商店街の取り組みや力を入れていることは何ですか?

毎年12月に行う「天神橋キャンドルナイト」です。これは新型コロナウイルス感染症拡大をきっかけに令和2年(2020年)から始めたもので、商店街の両端や大阪天満宮境内に配置されたキャンドル(キャンドルランタン)が夜間の天神橋エリアを彩ります。特に境内にはたくさんのキャンドルが並べられ、美しい光に包まれてコンサートも楽しめます。商店街活性化のため、多くの人々に来ていただけるよう、継続的に開催していきます。

商店街がこれから取り組んでいきたいことは何ですか?

天一(てんいち:商店街の略称)は商店街の南端なので、天神橋の他の商店街と比べると、どうしてもお客さんが少ないのです。そこで打開策として考えているのが、南にある中之島エリアと相互に人の流れをつくること。中之島は今、おしゃれな店舗が増えてとても魅力的なエリアになっています。その雰囲気をこちらまで連続させて、天一と中之島をセットで歩き回ってもらえるような出店計画やまちづくり計画を現在進めているところです。
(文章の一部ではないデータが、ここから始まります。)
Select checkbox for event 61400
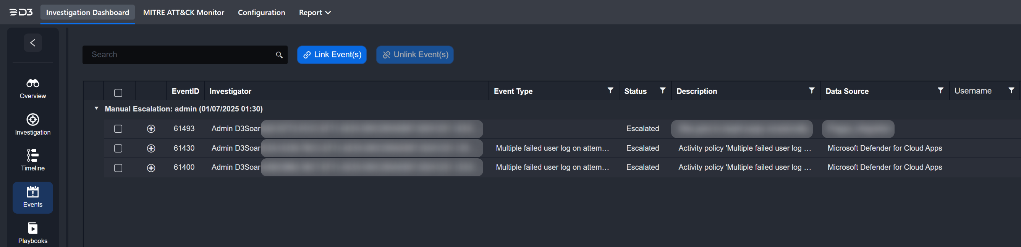This screenshot has height=247, width=1021. tap(118, 168)
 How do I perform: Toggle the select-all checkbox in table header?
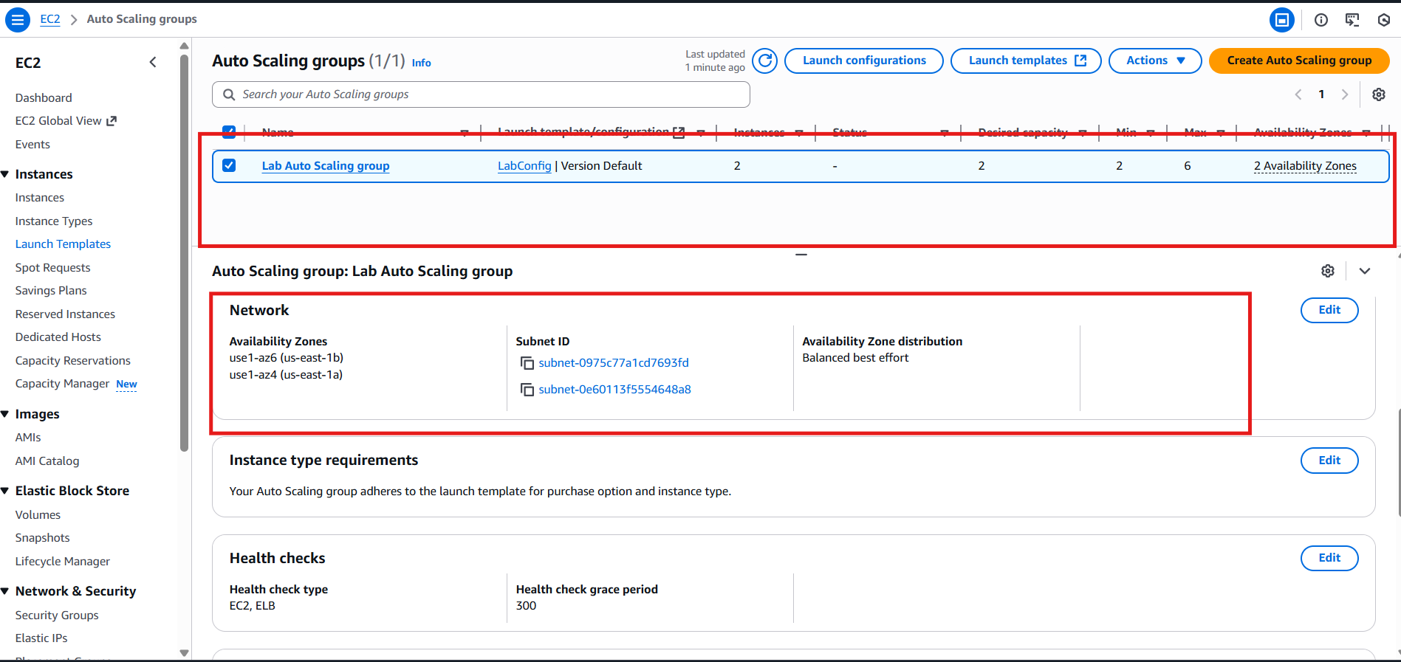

お気に入りのスポットや一押しスポット、風景などがあれば教えてください。

アーケードの南端から西へ行くと、天神橋筋に面して大きな鳥居が立っています。これは大阪天満宮の鳥居なのですが、境内から離れていて皆さんご存知ないんですよ。私はこの地に生まれ育って、ずっとその鳥居を身近に感じながら生活してきました。学校へ通うときも、遊びに行くときも、何をするにも毎日鳥居を見ていました。それは今でも変わることがありません。商店街と共に、鳥居は私の心に安心感を与えてくれる存在です。

読者に向けてのメッセージをお願いします。

天一は天神橋の他の商店街よりも人出が少ないと申し上げましたが、一方で落ち着きがあるという側面も持っています。人が多すぎないので落ち着いた感じで、 生活と商業も密着している、ちょっと他エリアとは一線を画した独特な雰囲気があります。「天神橋キャンドルナイト」は、そのような天一の雰囲気にふさわしいイベントだと思っています。今後の活性化も、天一独特のよさを生かして取り組んでいきたいと考えています。